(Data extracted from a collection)
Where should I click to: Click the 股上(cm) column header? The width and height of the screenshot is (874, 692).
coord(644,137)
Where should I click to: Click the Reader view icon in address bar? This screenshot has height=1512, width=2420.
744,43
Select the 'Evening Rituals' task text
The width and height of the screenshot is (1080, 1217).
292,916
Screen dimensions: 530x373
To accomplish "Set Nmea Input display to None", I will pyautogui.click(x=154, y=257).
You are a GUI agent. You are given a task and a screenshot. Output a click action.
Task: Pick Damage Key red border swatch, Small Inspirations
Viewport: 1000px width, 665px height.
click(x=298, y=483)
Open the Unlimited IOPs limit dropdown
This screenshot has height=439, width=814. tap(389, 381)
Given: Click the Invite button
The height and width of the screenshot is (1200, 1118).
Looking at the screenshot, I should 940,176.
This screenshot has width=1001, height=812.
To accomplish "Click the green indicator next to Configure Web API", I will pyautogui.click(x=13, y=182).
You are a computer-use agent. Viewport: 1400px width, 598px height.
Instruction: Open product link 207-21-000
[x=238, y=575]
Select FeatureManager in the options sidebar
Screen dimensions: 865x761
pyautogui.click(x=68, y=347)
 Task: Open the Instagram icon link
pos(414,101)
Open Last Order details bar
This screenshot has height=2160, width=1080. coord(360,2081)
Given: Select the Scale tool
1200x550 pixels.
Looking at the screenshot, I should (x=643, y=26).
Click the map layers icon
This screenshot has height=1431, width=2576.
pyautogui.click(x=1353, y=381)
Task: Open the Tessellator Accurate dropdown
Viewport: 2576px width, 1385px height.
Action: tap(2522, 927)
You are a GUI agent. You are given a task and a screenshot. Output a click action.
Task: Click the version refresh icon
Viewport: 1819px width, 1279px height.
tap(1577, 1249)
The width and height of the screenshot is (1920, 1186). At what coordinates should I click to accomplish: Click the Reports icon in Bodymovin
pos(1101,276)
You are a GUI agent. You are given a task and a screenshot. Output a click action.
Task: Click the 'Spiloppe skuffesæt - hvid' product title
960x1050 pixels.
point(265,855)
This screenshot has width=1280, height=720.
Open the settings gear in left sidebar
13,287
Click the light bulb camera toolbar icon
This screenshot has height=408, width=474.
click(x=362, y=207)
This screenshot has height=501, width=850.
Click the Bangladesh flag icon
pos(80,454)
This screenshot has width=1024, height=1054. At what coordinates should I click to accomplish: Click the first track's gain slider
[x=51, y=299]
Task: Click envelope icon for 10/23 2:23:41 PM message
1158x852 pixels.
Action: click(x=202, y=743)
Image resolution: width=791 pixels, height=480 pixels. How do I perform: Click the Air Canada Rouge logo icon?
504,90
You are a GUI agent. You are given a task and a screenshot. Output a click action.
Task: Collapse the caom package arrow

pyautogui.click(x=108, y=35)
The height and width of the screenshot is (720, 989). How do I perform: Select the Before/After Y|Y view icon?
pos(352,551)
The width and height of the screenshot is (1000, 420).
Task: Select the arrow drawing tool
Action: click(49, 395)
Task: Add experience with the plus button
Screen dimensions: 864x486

PROBLEM TO WORK ON> Can you copy every one of the entries above, line for line, with nothing changed?

FINAL RESULT>
Where should I click to: Click the 股上(cm) column header? The width and height of the screenshot is (874, 692).
coord(644,137)
Where should I click to: Click the Reader view icon in address bar? This screenshot has height=1512, width=2420.
744,43
Select the 'Evening Rituals' task text
The width and height of the screenshot is (1080, 1217).
292,916
Screen dimensions: 530x373
To accomplish "Set Nmea Input display to None", I will pyautogui.click(x=154, y=257).
You are a GUI agent. You are given a task and a screenshot. Output a click action.
Task: Pick Damage Key red border swatch, Small Inspirations
Viewport: 1000px width, 665px height.
click(x=298, y=483)
Open the Unlimited IOPs limit dropdown
This screenshot has height=439, width=814. tap(389, 381)
Given: Click the Invite button
The height and width of the screenshot is (1200, 1118).
Looking at the screenshot, I should 940,176.
This screenshot has width=1001, height=812.
To accomplish "Click the green indicator next to Configure Web API", I will pyautogui.click(x=13, y=182).
You are a computer-use agent. Viewport: 1400px width, 598px height.
Instruction: Open product link 207-21-000
[x=238, y=575]
Select FeatureManager in the options sidebar
Screen dimensions: 865x761
pyautogui.click(x=68, y=347)
 Task: Open the Instagram icon link
pos(414,101)
Open Last Order details bar
This screenshot has height=2160, width=1080. coord(360,2081)
Given: Select the Scale tool
1200x550 pixels.
Looking at the screenshot, I should (x=643, y=26).
Click the map layers icon
This screenshot has height=1431, width=2576.
pyautogui.click(x=1353, y=381)
Task: Open the Tessellator Accurate dropdown
Viewport: 2576px width, 1385px height.
Action: tap(2522, 927)
You are a GUI agent. You are given a task and a screenshot. Output a click action.
Task: Click the version refresh icon
Viewport: 1819px width, 1279px height.
tap(1577, 1249)
The width and height of the screenshot is (1920, 1186). At what coordinates should I click to accomplish: Click the Reports icon in Bodymovin
pos(1101,276)
You are a GUI agent. You are given a task and a screenshot. Output a click action.
Task: Click the 'Spiloppe skuffesæt - hvid' product title
960x1050 pixels.
point(265,855)
This screenshot has width=1280, height=720.
Open the settings gear in left sidebar
13,287
Click the light bulb camera toolbar icon
This screenshot has height=408, width=474.
click(x=362, y=207)
This screenshot has height=501, width=850.
Click the Bangladesh flag icon
pos(80,454)
This screenshot has width=1024, height=1054. At what coordinates should I click to accomplish: Click the first track's gain slider
[x=51, y=299]
Task: Click envelope icon for 10/23 2:23:41 PM message
1158x852 pixels.
Action: click(x=202, y=743)
Image resolution: width=791 pixels, height=480 pixels. How do I perform: Click the Air Canada Rouge logo icon?
504,90
You are a GUI agent. You are given a task and a screenshot. Output a click action.
Task: Collapse the caom package arrow

pyautogui.click(x=108, y=35)
The height and width of the screenshot is (720, 989). How do I perform: Select the Before/After Y|Y view icon?
pos(352,551)
The width and height of the screenshot is (1000, 420).
Task: Select the arrow drawing tool
Action: click(49, 395)
Task: Add experience with the plus button
Screen dimensions: 864x486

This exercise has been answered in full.